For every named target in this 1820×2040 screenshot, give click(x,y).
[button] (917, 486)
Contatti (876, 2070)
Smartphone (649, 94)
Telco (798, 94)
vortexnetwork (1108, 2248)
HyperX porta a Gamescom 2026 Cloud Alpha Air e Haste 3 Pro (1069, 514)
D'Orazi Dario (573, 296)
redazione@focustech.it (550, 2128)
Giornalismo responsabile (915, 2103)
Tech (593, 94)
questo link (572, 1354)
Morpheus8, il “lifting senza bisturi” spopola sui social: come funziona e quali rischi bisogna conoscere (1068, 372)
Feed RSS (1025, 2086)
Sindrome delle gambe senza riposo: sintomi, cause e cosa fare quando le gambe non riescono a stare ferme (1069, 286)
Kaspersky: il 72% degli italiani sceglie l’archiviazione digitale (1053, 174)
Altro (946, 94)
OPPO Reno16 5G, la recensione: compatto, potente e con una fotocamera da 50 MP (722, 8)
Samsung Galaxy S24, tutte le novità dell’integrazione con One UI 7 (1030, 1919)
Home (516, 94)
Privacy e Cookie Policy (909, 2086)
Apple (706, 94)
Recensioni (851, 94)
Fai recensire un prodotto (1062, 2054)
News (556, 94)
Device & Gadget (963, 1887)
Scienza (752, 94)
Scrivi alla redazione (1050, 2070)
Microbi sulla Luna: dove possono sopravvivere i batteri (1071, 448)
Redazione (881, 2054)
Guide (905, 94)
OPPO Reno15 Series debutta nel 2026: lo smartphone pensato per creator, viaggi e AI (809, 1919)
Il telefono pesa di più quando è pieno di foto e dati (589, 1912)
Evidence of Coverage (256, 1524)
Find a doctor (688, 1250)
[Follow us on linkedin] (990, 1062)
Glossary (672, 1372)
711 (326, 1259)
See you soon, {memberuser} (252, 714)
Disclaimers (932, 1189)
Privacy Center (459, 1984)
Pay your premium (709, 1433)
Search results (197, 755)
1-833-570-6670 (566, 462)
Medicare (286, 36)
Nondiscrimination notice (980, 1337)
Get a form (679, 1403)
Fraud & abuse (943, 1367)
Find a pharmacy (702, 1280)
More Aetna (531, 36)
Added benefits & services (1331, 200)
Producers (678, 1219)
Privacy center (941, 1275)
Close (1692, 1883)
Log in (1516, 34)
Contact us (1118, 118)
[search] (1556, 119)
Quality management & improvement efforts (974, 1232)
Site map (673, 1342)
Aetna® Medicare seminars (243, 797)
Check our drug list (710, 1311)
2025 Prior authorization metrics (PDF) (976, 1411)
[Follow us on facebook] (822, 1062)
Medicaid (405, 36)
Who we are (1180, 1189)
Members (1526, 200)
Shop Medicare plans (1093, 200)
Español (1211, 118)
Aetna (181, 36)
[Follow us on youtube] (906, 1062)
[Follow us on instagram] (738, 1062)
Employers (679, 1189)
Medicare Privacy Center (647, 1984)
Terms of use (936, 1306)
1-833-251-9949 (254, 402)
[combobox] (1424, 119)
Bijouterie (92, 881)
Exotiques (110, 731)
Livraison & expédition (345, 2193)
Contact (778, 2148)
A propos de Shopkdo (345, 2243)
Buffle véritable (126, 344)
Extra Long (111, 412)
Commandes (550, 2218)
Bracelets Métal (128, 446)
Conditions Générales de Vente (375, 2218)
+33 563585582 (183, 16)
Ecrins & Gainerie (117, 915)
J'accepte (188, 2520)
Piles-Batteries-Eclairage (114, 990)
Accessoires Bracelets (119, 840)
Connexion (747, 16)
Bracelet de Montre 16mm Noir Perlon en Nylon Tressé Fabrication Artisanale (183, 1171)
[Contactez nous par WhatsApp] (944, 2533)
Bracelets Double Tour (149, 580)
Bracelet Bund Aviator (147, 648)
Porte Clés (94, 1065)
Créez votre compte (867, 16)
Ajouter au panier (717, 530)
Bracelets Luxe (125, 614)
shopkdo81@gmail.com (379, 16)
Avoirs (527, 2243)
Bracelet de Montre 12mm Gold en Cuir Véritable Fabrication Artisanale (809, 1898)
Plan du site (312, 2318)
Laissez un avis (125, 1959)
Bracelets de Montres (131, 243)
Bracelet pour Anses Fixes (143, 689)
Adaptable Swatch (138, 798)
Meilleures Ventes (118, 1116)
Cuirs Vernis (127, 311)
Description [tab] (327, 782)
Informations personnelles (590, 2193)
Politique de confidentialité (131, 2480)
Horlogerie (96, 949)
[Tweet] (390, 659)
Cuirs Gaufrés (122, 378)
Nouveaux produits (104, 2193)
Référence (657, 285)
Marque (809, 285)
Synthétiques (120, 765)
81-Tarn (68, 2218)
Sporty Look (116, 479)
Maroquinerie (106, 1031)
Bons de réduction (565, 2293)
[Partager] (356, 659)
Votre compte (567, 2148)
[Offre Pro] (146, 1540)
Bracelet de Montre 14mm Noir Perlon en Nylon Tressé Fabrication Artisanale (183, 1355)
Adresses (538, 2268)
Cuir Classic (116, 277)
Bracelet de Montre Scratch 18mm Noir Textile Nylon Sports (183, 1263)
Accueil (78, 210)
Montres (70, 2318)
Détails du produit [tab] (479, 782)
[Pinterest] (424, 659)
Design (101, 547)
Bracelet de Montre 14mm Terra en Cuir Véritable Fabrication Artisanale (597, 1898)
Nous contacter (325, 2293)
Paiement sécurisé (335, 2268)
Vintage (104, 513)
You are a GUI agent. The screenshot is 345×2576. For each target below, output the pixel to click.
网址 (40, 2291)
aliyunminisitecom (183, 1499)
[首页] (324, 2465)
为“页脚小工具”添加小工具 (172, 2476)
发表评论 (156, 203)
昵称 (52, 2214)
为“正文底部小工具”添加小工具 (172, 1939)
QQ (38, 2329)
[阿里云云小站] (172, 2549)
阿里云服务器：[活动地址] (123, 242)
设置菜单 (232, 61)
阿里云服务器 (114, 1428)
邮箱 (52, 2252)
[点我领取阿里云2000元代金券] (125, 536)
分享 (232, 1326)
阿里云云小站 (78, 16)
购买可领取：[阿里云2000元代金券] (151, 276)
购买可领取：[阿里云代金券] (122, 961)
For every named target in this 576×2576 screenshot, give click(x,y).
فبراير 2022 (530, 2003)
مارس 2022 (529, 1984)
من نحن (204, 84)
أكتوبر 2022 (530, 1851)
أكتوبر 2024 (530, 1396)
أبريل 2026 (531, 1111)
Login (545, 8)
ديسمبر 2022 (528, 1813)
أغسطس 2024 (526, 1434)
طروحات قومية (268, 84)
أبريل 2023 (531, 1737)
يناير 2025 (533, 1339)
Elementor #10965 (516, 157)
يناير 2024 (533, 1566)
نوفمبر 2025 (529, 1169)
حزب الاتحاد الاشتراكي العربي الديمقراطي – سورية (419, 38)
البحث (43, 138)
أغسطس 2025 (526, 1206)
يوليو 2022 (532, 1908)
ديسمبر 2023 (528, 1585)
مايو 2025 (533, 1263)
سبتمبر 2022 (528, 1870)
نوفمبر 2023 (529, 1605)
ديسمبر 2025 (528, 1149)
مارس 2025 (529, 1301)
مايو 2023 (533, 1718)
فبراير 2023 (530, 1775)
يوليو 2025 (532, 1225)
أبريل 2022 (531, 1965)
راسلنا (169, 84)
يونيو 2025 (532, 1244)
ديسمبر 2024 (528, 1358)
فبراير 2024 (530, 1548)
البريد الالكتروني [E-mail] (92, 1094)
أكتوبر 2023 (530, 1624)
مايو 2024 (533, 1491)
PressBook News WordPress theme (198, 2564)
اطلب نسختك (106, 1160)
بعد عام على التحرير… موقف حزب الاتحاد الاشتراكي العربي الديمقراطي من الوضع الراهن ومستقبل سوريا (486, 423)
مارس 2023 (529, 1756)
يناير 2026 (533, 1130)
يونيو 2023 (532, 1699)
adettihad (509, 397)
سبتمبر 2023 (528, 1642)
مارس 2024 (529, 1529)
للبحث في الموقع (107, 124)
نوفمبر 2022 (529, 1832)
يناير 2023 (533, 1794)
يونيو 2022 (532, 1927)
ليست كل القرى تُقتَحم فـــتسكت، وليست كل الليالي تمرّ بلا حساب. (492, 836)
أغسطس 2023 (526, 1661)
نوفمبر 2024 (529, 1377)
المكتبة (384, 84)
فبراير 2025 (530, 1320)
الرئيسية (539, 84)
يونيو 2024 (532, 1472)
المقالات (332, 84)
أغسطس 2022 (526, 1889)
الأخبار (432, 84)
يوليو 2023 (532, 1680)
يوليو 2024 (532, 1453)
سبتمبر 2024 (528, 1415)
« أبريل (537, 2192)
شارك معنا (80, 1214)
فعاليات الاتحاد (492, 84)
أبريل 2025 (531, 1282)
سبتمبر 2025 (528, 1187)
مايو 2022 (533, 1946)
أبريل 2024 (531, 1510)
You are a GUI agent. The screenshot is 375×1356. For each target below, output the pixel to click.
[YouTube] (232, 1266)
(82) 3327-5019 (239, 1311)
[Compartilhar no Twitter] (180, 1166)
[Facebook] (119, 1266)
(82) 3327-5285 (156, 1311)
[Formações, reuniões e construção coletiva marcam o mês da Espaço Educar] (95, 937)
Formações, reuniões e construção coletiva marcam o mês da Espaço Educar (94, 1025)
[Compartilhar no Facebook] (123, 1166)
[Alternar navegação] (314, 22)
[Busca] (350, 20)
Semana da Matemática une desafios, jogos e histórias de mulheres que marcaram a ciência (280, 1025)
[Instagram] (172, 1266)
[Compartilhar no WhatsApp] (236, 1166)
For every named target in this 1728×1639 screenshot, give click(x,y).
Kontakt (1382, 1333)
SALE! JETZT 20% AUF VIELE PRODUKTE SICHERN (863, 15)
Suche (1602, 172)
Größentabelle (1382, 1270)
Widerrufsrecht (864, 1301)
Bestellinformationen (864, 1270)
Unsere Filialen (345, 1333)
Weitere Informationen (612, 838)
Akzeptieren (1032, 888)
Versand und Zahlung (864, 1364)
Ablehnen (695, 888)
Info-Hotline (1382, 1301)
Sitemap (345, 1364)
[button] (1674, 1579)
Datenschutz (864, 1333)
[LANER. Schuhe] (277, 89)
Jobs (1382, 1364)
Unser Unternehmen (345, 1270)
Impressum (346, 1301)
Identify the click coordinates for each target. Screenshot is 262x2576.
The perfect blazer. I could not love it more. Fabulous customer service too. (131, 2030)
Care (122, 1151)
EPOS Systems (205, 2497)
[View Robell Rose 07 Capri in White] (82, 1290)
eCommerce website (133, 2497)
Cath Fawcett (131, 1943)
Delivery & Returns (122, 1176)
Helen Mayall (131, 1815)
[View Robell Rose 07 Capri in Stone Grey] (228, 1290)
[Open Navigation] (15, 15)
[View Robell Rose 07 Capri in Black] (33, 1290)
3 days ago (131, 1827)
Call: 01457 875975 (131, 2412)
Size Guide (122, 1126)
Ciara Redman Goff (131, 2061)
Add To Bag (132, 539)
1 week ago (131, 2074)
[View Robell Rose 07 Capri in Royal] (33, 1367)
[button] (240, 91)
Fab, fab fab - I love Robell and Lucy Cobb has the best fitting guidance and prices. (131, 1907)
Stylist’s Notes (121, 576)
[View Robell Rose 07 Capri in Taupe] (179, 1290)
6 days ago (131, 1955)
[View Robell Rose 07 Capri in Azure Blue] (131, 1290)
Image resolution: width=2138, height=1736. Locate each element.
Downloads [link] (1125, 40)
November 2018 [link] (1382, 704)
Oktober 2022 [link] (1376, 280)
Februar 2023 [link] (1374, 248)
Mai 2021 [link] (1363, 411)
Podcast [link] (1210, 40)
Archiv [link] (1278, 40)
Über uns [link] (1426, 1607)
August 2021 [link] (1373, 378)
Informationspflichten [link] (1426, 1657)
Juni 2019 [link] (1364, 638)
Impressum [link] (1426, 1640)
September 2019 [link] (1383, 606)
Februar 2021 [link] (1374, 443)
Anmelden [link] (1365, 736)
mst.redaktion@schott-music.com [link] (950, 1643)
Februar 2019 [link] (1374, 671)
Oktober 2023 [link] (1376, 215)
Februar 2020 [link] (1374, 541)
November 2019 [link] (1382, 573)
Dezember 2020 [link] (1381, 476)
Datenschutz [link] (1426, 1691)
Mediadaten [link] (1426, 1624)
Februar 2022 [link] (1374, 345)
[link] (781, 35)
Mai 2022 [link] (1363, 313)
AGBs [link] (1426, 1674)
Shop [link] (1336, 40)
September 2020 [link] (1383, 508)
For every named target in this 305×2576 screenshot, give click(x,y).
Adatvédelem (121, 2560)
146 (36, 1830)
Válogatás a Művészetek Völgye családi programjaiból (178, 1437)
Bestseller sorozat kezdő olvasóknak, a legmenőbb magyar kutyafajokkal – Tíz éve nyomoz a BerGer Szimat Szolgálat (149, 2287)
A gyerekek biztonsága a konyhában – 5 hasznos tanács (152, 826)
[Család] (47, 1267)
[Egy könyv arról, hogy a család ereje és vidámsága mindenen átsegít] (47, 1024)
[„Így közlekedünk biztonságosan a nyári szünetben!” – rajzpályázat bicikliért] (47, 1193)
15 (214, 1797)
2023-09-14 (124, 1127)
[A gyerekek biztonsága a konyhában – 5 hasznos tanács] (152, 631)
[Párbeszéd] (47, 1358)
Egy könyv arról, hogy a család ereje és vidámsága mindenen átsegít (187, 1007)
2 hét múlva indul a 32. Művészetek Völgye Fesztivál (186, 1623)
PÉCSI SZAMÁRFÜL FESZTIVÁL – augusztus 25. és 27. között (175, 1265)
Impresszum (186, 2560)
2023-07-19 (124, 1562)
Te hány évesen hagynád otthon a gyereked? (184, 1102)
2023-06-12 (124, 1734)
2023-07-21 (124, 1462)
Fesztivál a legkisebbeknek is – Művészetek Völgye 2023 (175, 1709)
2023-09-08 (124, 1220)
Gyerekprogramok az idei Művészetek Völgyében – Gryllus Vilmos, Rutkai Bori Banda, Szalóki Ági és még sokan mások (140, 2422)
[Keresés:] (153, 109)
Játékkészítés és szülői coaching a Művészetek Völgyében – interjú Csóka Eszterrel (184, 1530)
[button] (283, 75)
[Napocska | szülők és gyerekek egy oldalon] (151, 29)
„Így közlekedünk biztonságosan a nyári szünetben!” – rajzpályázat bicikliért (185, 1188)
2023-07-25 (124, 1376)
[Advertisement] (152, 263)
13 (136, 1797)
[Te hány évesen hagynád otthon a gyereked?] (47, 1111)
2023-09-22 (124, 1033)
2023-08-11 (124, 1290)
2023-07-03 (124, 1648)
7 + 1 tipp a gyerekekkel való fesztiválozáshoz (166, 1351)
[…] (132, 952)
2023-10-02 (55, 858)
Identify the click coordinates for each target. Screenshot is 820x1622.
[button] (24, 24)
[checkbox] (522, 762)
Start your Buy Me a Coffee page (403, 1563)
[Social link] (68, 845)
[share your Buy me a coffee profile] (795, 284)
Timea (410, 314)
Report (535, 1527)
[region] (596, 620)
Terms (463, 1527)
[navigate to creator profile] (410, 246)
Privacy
__________
Once you have counted every line above that contains the string "مارس", give that number and nothing more.

4